O monitoramento revelou que, em 2023, pelo menos sete pessoas negras foram mortas pela polícia a cada dia. Ao todo, 4.025 pessoas foram vítimas de ações policiais. Destas, 2.782 eram pessoas negras – pretas e pardas – o que representa 87,8% do total. Ou seja, a cada quatro horas uma pessoa negra foi morta pela polícia nos nove estados que compõem o monitoramento.
Os dados revelam ainda que a juventude é a parcela da população mais vitimada pela letalidade gerada por ação policial — com a faixa etária de 18 a 29 anos concentrando a maior quantidade de casos. Entre os nove estados analisados, 243 dos mortos por policiais eram crianças e adolescentes de 12 a 17 anos.
Desde 2020, quando foi apresentado o primeiro Boletim pela Rede de Observatórios, o padrão das pessoas mortas por agentes de segurança estaduais se mantém, sendo a população jovem negra a grande maioria das vítimas.
Quase todas as pessoas mortas pela polícia em Pernambuco eram negras
A Rede de Observatórios da Segurança elaborou um gráfico, com dados das Secretarias de Segurança Pública e do Instituto Brasileiro de Geografia e Estatística (IBGE), que compara a proporção de negros na população dos estados com o percentual de negros mortos pela polícia. Confira:
De acordo com o levantamento, Pernambuco foi o estado que apresentou a maior proporção de pessoas negras vitimadas em ações policiais, com 95,7%. O boletim revela ainda que a cada quatro dias uma pessoa negra é morta pela polícia no estado.
Entre os nove estados monitorados pelo boletim Pele Alvo, Pernambuco foi o que registrou o maior aumento no número de mortes, com 28,6% vítimas a mais que em 2022. Além disso, o número de pessoas negras mortas pela polícia aumentou 41,0% de um ano para o outro. Ao todo, foram 117 óbitos registrados em 2023, o maior número desde 2019. Apenas no Recife o número de mortes provocadas por agentes de segurança quase dobrou – passando de 11, em 2022, para 20, em 2023 – e a juventude segue sendo a mais vitimada.
Pessoas que têm entre 12 e 29 anos representam 70,9% dos mortos pelas polícias em Pernambuco, com 83 óbitos. Destes, 98,3% são homens. Recife – 20 óbitos registrados – , Olinda – 13 óbitos registrados – e Jaboatão dos Guararapes – 10 óbitos registrados – concentram 36,8% do total de vítimas.
De acordo com dados da Secretaria de Assistência Social, Combate à Fome e Política sobre Drogas de Pernambuco, pelo menos 42% das mortes violentas intencionais no estado têm ligação com a “guerra às drogas”.
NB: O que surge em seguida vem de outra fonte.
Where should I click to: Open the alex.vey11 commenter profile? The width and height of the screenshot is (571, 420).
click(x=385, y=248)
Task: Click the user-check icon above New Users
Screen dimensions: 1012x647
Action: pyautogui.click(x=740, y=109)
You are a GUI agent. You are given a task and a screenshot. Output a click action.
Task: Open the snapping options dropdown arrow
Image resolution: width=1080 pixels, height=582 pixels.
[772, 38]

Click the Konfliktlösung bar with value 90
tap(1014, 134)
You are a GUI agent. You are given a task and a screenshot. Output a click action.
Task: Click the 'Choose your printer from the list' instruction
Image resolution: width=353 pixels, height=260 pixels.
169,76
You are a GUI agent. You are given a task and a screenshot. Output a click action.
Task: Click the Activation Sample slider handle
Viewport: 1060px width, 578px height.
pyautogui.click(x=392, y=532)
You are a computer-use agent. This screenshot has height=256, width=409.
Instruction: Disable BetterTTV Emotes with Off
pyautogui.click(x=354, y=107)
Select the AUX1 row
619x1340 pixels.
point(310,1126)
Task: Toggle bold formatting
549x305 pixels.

Há quase um ano, no dia 27 de novembro de 2023, a governadora Raquel Lyra lançou o programa Juntos Pela Segurança. Com um conjunto de metas e ações – entre elas a contratação de novos profissionais de segurança através de concursos – e com um investimento bilionário, a governadora garantiu “a redução de 30% da criminalidade até o ano de 2026”.
No boletim Pele Alvo, a Rede de Observatórios da Segurança enfatiza que “mesmo com o lançamento do Programa Juntos pela Segurança, cujo objetivo seria reduzir crimes em até 30%, não é isso que os dados apresentam”.
“É preciso investir nas políticas de inclusão social, o que exige uma abordagem multidimensional, que envolve o combate à desigualdade social, a melhoria na educação, a saúde, emprego e moradia nas áreas mais afetadas pela violência. Então, o próprio programa [Juntos Pela Segurança] precisaria estar alinhado com políticas públicas de inclusão social, que ofereçam alternativas à população, principalmente à juventude negra, para que não seja atraída para atividades criminosas”, defende Dália Celeste, pesquisadora e integrante da Rede de Observatórios da Segurança em Pernambuco.
“Garantir que os casos de abuso de autoridades sejam investigados e punidos também é fundamental para interromper esse ciclo da própria violência. Então, assim, a criação de ouvidorias independentes que possam monitorar as ações policiais é uma medida importante para garantir a maior responsabilidade no uso da força, da força desses agentes de segurança”, concluiu Dália Celeste.